TASK DATA ::
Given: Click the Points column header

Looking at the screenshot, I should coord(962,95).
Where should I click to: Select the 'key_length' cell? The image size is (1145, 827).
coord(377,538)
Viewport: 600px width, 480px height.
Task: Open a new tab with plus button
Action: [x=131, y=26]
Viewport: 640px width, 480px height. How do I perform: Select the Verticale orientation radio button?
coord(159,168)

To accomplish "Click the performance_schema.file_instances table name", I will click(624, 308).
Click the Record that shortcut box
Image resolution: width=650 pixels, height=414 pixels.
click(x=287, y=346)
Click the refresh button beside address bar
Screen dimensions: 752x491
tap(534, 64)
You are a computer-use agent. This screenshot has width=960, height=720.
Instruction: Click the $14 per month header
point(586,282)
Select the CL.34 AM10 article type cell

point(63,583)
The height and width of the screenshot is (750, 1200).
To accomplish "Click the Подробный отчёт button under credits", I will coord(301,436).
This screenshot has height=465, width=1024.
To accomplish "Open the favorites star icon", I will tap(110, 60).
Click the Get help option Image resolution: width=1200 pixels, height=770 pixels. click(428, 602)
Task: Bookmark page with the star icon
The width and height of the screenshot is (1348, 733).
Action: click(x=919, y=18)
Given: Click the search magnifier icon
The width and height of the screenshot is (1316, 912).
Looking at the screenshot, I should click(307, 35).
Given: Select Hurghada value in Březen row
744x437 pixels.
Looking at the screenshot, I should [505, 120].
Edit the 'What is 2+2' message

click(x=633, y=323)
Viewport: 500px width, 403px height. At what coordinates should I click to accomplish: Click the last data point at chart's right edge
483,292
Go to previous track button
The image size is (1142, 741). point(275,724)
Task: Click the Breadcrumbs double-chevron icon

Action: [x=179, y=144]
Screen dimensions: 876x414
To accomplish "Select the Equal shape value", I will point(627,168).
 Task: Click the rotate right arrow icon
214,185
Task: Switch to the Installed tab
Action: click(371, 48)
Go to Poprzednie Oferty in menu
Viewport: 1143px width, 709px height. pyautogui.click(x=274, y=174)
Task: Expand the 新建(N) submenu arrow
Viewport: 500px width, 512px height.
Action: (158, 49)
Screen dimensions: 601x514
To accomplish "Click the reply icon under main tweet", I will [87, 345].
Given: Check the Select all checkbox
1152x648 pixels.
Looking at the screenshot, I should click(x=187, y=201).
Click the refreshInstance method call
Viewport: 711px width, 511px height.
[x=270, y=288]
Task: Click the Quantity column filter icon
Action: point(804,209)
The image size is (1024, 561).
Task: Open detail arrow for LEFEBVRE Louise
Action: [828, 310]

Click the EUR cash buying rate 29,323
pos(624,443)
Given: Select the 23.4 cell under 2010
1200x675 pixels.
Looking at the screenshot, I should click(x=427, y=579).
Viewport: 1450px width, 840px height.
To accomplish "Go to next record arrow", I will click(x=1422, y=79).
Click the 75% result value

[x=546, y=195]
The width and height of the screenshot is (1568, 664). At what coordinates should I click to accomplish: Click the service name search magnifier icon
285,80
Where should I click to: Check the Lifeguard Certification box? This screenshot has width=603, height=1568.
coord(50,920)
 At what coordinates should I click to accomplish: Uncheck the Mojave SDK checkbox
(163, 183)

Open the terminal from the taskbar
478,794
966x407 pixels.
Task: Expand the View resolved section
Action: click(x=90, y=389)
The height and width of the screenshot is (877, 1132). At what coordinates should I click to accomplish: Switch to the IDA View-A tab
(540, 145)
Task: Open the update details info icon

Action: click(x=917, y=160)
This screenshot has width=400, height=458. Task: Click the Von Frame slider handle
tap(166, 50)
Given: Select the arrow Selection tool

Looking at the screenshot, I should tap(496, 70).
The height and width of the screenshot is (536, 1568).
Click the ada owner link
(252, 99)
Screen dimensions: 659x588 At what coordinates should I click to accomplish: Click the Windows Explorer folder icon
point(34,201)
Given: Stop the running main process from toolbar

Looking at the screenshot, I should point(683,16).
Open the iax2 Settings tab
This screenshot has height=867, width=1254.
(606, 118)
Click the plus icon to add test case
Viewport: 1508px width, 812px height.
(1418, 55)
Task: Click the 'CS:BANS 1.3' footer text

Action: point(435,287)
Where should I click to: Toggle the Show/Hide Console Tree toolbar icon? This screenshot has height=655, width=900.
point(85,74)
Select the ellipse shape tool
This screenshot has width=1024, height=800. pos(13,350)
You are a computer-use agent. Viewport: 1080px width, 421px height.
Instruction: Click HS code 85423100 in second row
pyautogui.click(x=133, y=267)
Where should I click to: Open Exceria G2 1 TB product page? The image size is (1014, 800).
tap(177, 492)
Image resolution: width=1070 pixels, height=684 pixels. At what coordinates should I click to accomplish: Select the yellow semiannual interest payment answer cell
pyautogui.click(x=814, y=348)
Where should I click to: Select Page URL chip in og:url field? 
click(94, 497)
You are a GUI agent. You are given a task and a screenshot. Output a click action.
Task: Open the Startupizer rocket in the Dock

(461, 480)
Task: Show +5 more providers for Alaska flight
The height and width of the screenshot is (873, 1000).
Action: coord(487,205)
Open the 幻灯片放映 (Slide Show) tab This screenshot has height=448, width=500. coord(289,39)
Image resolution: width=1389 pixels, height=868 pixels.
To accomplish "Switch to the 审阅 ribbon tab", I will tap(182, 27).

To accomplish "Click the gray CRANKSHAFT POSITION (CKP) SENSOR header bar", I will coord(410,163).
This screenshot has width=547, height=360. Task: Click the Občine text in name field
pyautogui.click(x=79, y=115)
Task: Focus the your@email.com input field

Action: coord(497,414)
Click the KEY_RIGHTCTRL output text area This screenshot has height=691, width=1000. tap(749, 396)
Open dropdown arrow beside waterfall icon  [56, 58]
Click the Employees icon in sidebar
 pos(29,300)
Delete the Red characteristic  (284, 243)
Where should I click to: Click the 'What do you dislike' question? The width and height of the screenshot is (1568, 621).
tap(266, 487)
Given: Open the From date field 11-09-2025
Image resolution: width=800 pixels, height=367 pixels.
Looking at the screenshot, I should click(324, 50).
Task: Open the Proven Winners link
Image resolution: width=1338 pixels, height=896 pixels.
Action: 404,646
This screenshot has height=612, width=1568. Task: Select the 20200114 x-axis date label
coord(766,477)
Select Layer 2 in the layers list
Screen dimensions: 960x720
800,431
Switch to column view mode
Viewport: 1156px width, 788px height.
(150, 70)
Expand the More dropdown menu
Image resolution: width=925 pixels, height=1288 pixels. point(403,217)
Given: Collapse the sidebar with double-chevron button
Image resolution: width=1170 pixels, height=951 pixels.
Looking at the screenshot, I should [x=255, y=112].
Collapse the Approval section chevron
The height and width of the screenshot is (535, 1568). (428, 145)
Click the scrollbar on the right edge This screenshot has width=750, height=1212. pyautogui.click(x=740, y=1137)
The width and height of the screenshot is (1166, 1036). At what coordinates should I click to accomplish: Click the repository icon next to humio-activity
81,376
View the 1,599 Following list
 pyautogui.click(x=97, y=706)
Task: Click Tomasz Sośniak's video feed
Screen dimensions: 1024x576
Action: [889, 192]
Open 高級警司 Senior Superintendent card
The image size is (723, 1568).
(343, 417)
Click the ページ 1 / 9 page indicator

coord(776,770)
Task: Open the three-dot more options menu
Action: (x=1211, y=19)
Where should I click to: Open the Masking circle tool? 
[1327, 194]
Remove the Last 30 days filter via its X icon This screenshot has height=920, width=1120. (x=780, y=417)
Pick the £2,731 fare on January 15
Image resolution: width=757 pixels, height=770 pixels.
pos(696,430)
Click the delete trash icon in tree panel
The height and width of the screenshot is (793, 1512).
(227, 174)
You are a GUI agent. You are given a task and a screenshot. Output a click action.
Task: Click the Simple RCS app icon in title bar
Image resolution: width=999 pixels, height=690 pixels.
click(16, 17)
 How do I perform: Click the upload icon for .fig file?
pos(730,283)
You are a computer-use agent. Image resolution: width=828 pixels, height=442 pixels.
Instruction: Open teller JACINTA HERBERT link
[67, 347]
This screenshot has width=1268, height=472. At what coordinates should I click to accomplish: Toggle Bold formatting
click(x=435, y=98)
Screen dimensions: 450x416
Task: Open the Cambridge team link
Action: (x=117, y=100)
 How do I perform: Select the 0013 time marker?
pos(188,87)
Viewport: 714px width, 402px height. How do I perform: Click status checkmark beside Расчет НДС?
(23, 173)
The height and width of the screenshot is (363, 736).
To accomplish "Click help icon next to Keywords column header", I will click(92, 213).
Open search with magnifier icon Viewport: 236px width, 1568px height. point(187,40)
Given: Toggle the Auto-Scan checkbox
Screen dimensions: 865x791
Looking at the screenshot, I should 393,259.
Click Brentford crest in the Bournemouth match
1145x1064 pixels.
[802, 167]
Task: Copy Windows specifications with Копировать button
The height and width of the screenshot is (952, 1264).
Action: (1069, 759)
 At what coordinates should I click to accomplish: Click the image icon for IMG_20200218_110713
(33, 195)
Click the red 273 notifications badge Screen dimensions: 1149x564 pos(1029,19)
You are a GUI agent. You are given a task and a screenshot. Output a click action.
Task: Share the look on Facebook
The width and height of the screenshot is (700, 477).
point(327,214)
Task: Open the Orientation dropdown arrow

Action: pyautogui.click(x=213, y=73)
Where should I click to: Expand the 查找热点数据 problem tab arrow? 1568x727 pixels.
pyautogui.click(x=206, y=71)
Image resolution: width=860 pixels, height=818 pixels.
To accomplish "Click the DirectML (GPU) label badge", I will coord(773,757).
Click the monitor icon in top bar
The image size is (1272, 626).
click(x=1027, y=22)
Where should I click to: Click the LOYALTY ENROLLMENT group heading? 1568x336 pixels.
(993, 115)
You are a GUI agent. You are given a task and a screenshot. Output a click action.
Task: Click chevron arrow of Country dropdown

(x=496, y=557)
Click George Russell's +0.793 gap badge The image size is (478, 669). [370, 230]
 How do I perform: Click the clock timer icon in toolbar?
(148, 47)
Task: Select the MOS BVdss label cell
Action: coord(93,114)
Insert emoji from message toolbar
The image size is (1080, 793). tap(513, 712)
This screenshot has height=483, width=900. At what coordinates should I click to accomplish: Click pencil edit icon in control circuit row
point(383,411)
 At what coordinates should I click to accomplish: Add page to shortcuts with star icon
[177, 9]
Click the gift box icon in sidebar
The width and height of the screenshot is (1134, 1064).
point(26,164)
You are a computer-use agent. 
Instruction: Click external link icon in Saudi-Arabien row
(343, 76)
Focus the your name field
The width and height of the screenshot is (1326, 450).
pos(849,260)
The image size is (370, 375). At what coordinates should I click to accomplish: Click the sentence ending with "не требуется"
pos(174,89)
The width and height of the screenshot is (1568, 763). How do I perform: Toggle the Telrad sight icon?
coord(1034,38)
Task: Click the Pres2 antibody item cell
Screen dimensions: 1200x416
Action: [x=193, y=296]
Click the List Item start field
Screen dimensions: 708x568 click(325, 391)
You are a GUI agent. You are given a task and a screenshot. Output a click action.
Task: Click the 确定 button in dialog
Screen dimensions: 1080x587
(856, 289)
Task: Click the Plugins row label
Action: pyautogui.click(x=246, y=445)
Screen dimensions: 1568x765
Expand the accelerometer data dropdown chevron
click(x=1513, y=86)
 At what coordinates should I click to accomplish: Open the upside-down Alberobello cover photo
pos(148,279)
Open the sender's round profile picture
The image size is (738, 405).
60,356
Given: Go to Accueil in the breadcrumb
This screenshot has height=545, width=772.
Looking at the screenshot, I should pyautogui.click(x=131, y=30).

WHAT IS EXPECTED :: Print, unaltered, every line from the beginning of the material down to the line with "Click the Record that shortcut box".

FINISHED EXERCISE ::
Given: Click the Points column header

Looking at the screenshot, I should coord(962,95).
Where should I click to: Select the 'key_length' cell? The image size is (1145, 827).
coord(377,538)
Viewport: 600px width, 480px height.
Task: Open a new tab with plus button
Action: [x=131, y=26]
Viewport: 640px width, 480px height. How do I perform: Select the Verticale orientation radio button?
coord(159,168)

To accomplish "Click the performance_schema.file_instances table name", I will click(624, 308).
Click the Record that shortcut box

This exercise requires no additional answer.